Erzurum'da Araştırma Hastanesine ek olarak bir de Şehir Hastanesi bulunuyor. Oysa bölgenin tam ortasında, çevre iller için ulaşımı çok daha kolay olan Kars'ta bu nitelikte bir hastane yok. İşte Sağlıkta adalet burada aramak lazım.
Sağlık yatırımlarının son yıllarda arttığını inkâr etmek mümkün değil. Hastaneler yapıldı, şehir hastaneleri açıldı, teknolojik imkânlar genişletildi. Ancak mesele sadece hizmet üretmek değil; bu hizmetin nerede, kime ve ne ölçüde sunulduğudur.
Ne yazık ki sağlıkta adil paylaşım konusunda ciddi bir dengesizlik yaşandığını görmezden gelmek artık mümkün değil.
Oy potansiyelinin yüksek olduğu illerde kesenin ağzı sonuna kadar açılırken, siyasi karşılığının zayıf olduğu ya da seçim sonuçlarının tam olarak kontrol edilemediği şehirlerde aynı cömertliği göremiyoruz. Bu durum birçok alanda hissedilse de, konu sağlık olunca mesele daha da hayati bir hâl alıyor.
Doğu Anadolu'nun fotoğrafına biraz yakından bakmak yeterli. Erzurum'da Araştırma Hastanesine ek olarak bir de Şehir Hastanesi bulunuyor. Oysa bölgenin tam ortasında, çevre iller için ulaşımı çok daha kolay olan Kars'ta bu nitelikte bir hastane yok. Kars Kafkas Üniversitesi Hastanesi ve Devlet Hastanesi, tüm iyi niyetlerine rağmen sınırlı imkânlarla ayakta durmaya çalışıyor. Halen Hastalar Erzurum yollalırna ölüyor.
Asıl sorun yalnızca bina eksikliği de değil. Kafkas Üniversitesi kurumsallaşamadığı için nitelikli akademik kadroları bünyesinde tutamıyor.
Birkaç fedakâr hocanın çabasıyla sistem dönmeye çalışıyor ama bu çaba yeterli olmuyor. Büyük ameliyatlar yapılamıyor, ileri tetkikler gerçekleştirilemiyor. Sonuçta ortaya çıkan tablo şu: Fiziken var olan ama işlevsel olarak boş kalan bir hastane.

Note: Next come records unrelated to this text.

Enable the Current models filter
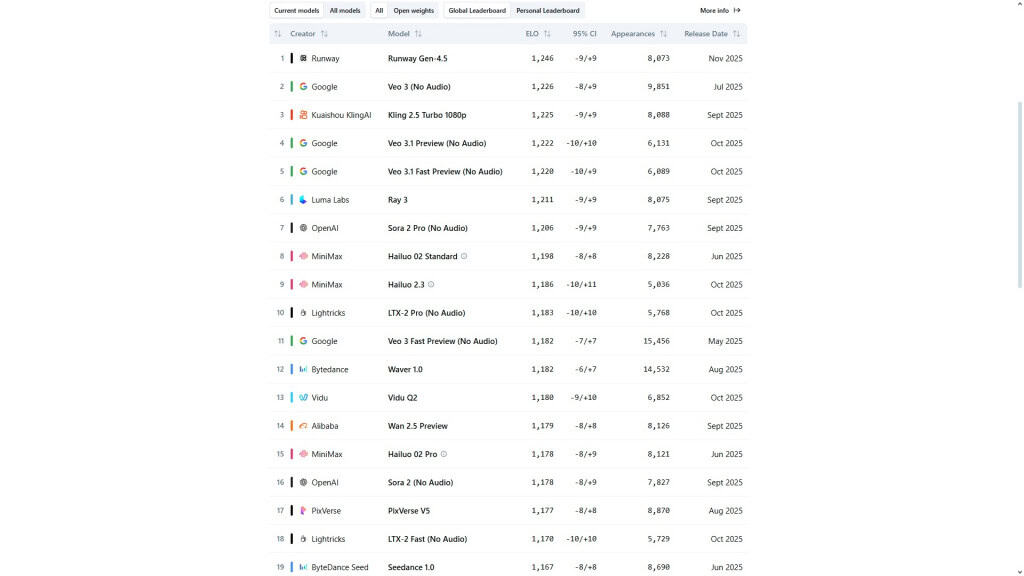This screenshot has height=576, width=1024. pos(297,10)
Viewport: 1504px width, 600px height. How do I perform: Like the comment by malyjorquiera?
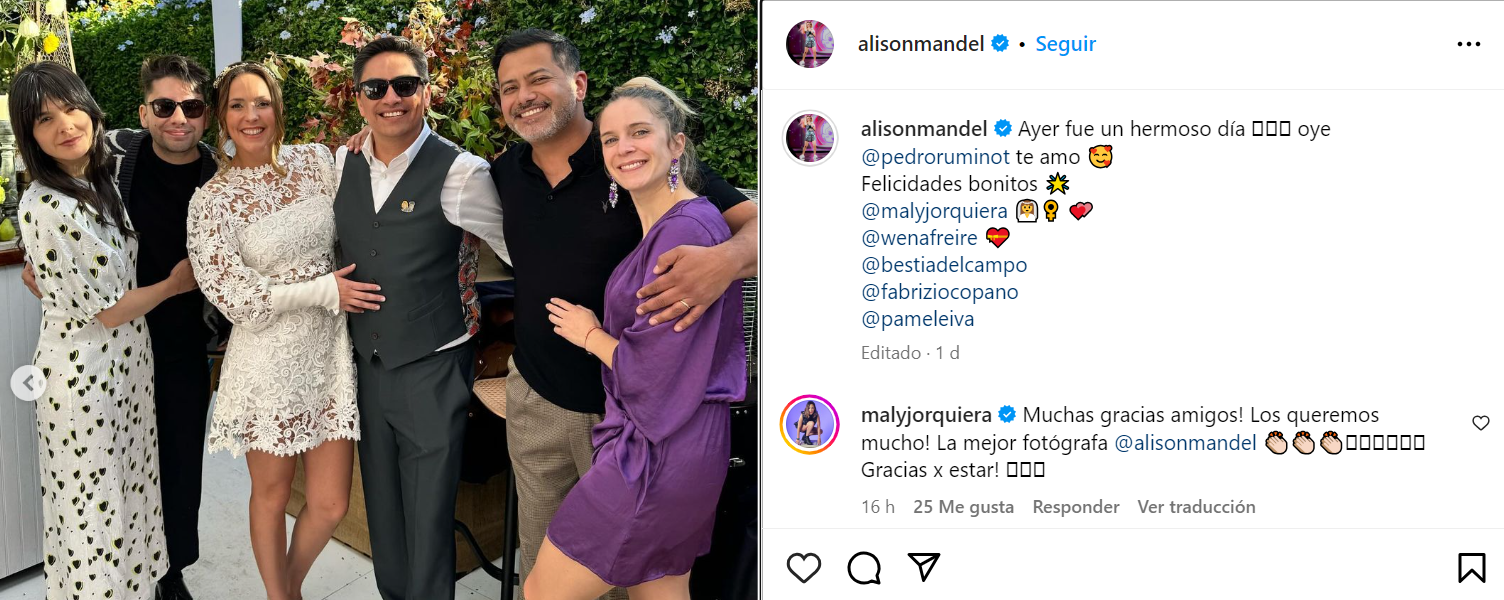(x=1481, y=423)
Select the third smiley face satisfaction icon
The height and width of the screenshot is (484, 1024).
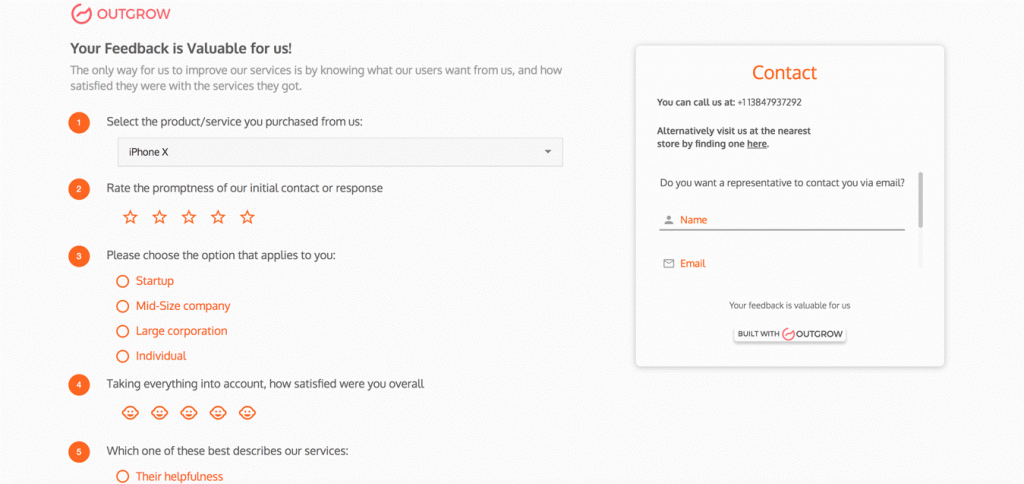pos(189,412)
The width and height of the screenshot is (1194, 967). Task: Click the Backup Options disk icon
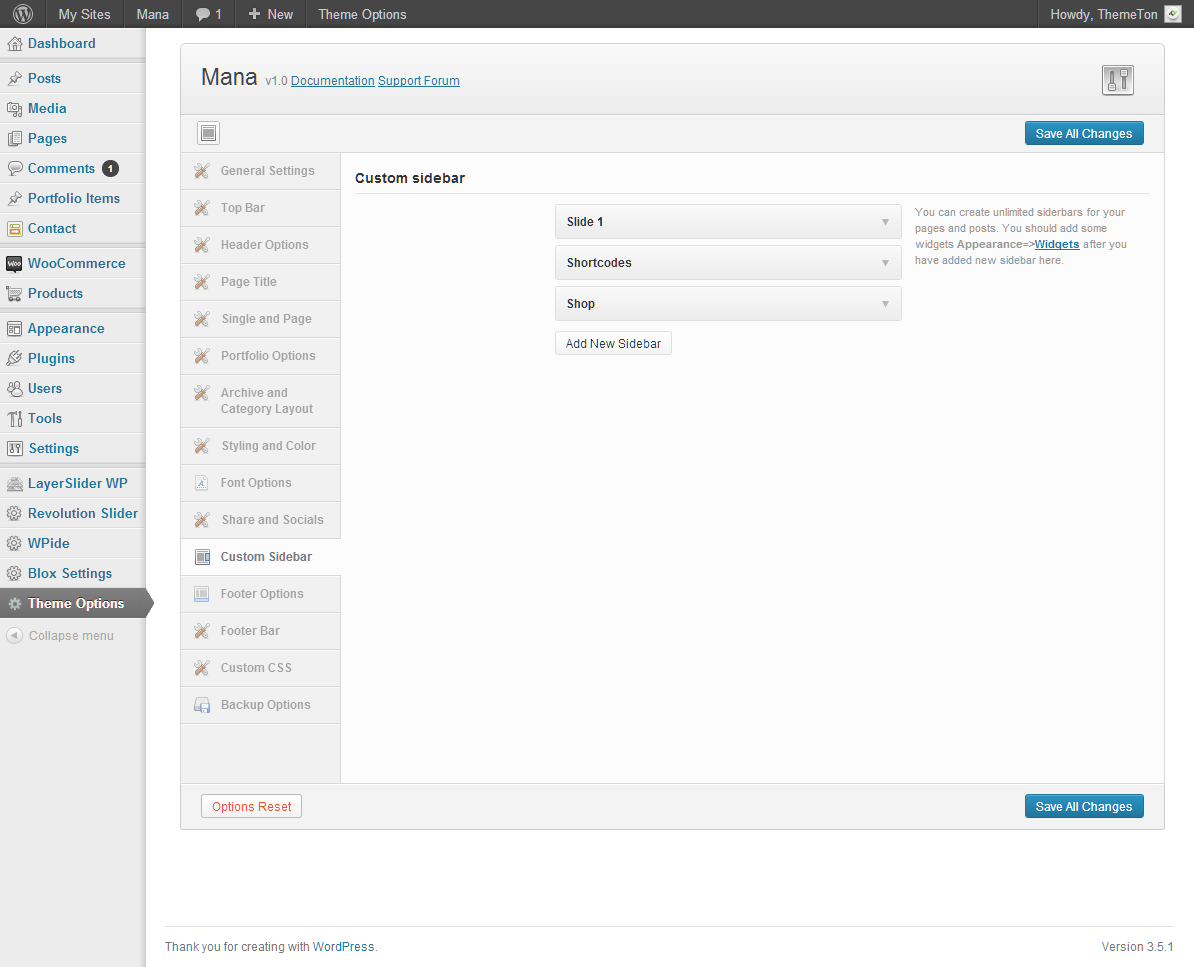pos(202,705)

Bu hastanelere başvuran ağır hastalar için tek yol Erzurum'a sevk. Yani Kars'taki hastaneler, adeta sevk yazısı yazan birer sekretarya ofisine dönüşmüş durumda. Peki bu mantıklı mı? Ardahan'dan, Ağrı'dan, Artvin'den, Iğdır'dan yola çıkan bir hasta neden saatlerce Erzurum yolunu aşmak zorunda kalsın?
Oysa Kars, bu illerin tamamı için çok daha yakın ve merkezi bir noktada duruyor.
Acil vakalarda zamanın ne anlama geldiğini anlatmaya bile gerek yok. Kalp krizi geçiren, iç kanaması olan bir hasta için her dakika hayattır. Ne yazık ki Erzurum'a ulaşamadan yollarda hayatını kaybeden insanlarımız var. Bu bir ihmal değil, açık bir planlama hatasıdır.
Erzurum'da yaşanan tablo ise ayrı bir dram. Bölgenin neredeyse tamamı buraya yığıldığı için hastanelerde büyük bir izdiham yaşanıyor. Günlerce sıra bekleyen, işini aynı gün bitiremeyen, geri dönemeyip şehirde konaklamak zorunda kalan vatandaşlar…
Buna bir de artan masraflar ve psikolojik yıpranmışlık ekleniyor. Sağlık çalışanları da aynı şekilde, yoğunluktan nefes alamaz hâle geliyor. Ekte sunmuş olduğum görseller bu dramın bir kanıtıdır.
Oysa çözüm zor değil. Sağlık hizmeti siyasi tercihlere göre değil, insan hayatına göre planlanmalı. Vatandaşın oy verdiği partiye, inancına, kimliğine bakılmaksızın eşit ve adil bir sağlık sistemi kurulmalı.
Adının başında "Adalet" olan bir partiden beklenti de tam olarak budur. Sağlıkta adalet, bir lütuf değil; devletin en temel sorumluluğudur.